Getting on Board With Boat and RV Storage
|Copyright 2014 by Virgo Publishing.|
|Posted on: 05/30/2009|
Long considered a niche market in the self-storage industry, boat and RV storage has emerged as a facility differentiator in crowded markets. High-end sites with amenities designed specifically for boat and RV customers are popping up in strategic locations across the country. Storage owners looking to expand their existing sites are also considering this add-on service.
What does it take to tap into the growing boat/RV market? Inside Self-Storage talks with Caesar Wright, president of Mako Steel Inc., a design/build company specializing in storage construction, about why the niche is thriving, what makes a good boat/RV site, and how operators can market the offering.
Why is boat/RV storage a hot topic right now?
For storage investors and developers, boat and RV storage represents a niche that still has some great momentum in a lot of markets. In areas where self-storage is overbuilt or at capacity, boat and RV units are still in demand. The flip side of that is, for the consumer, these types of larger units can still be hard to find.
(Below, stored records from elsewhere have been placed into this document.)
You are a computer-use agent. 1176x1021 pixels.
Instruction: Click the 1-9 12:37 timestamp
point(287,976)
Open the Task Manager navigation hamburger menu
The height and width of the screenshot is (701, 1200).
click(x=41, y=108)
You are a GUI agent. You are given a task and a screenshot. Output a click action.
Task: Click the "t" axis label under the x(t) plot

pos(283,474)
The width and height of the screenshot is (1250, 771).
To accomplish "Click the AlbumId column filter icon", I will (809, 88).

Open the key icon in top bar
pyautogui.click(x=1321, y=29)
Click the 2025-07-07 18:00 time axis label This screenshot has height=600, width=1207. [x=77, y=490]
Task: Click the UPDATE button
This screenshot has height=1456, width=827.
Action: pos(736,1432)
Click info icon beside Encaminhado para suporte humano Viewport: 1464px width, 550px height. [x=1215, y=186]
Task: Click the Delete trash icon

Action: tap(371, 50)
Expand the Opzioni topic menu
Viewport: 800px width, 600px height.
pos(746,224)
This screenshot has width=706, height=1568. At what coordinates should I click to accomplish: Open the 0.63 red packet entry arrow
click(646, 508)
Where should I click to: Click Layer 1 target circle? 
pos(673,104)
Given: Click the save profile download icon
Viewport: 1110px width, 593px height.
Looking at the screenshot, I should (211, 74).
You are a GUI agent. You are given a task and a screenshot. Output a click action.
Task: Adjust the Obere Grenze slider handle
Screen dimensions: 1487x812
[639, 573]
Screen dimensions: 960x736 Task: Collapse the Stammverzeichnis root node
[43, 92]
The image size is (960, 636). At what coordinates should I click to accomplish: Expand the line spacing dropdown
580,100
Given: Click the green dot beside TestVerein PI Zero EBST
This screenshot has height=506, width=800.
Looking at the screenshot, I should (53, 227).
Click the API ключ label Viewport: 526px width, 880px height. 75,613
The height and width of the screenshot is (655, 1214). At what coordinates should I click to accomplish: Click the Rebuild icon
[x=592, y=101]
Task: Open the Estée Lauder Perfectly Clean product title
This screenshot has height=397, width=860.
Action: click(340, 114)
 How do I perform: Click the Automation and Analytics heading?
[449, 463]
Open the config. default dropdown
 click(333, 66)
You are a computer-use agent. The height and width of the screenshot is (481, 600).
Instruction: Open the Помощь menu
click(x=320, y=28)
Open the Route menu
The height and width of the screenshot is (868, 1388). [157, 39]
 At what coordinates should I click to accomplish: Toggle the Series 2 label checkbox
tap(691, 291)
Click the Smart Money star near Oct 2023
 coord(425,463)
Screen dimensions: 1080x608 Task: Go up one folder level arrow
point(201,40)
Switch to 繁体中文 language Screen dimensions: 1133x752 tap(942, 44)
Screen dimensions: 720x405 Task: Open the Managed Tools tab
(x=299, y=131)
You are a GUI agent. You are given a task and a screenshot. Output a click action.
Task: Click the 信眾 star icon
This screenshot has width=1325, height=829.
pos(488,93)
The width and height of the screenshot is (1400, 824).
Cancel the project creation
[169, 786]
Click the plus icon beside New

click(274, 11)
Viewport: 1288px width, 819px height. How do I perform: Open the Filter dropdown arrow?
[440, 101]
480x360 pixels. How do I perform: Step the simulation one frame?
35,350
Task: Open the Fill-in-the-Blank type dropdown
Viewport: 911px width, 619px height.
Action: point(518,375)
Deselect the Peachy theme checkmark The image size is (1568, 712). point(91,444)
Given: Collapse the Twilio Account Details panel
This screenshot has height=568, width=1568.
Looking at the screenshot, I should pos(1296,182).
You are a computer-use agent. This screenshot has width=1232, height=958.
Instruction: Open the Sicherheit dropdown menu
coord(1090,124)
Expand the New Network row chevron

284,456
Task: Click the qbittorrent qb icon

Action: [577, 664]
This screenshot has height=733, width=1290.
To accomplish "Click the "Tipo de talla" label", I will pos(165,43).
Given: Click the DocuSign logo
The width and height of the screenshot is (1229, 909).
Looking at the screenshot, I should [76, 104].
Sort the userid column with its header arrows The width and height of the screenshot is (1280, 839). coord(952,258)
We’ve seen developers’ plans run the gamut from your basic canopy or roof-only structures to individually climate-controlled units with motor-operated doors and storage mezzanines. Many developers recognize that the target market for a boat/RV storage site is measurably different from that of self-storage. They’re focusing on the needs of the RV customer by offering wash bays, dump stations, valet service and club-house-type amenities that appeal to his sense of security and accessibility.
As with any real estate investment, location is key. Land adjacent to major freeways or arterials leading to destination areas can be good build sites in the right markets. Equally important are the size of the parcel and the cost of the property. Developers used to self-storage rules-of-thumb will need to look for cheaper dirt and bigger parcels.
Tell us about running this kind of facility. How does it differ from traditional self-storage?
One of the great attractions to this type of development is your business does not see the turnover in units or the delinquency rates typical to self-storage. While a highly secure site is an amenity that crosses over into self-storage as well, the RV customer storing a half-million-dollar motor coach on your property is going to be more discerning when it comes to potential theft.
As with self-storage, RV/boat storage offers a great opportunity to incorporate solar panels. By nature, this type of development offers a ton of rooftop space, and if you’re in the right market, this can also be an ancillary money maker. Some municipalities will buy back excess energy production, and some will let you bank it for future use. If areas where either of these is an option, we’re seeing an average three- to five-year return on investment with this type of green building.
I refer to boat/RV-storage buildings as self-storage on steroids. We’re using the same basic principals in structural design and construction, but increasing the height and width of the units. As for the overall site design, drive aisles and turn radius need to be increased exponentially, and traffic flow in and out of the site needs to be heavily considered.
We’re seeing more developers looking at the option of storage condos to own, minimizing the need for rental spaces. This is an interesting change, and one that is still in its relative infancy. Developers are really tailoring their developments in this instance to the high-end consumer. They’re appealing to a target market that isn’t interested in throwing money away on rental space but looking to invest in and build value with ownership.
There are an estimated 8 million RVs in the United States, about one for every 12 homes. Over the last 25 years, RV and boat ownership has increased 58 percent, with the largest gains being in the 30- to 45-year-old bracket. With the introduction of CC&Rs and HOA rules about boat/RV parking, we’ve seen a spike in need that developers have not yet tapped. While in many markets, there are self-storage facilities to cater to the needs of the population, the boat/RV storage market is still lacking.
While there are no hard and fast rules to marketing this product, a good tip is to keep the consumer in mind. RV and boat spaces will draw tenants from a larger pool than the 3- to 5-mile radius standard for self-storage, and the consumers will likely be more concerned with accessibility, security and access.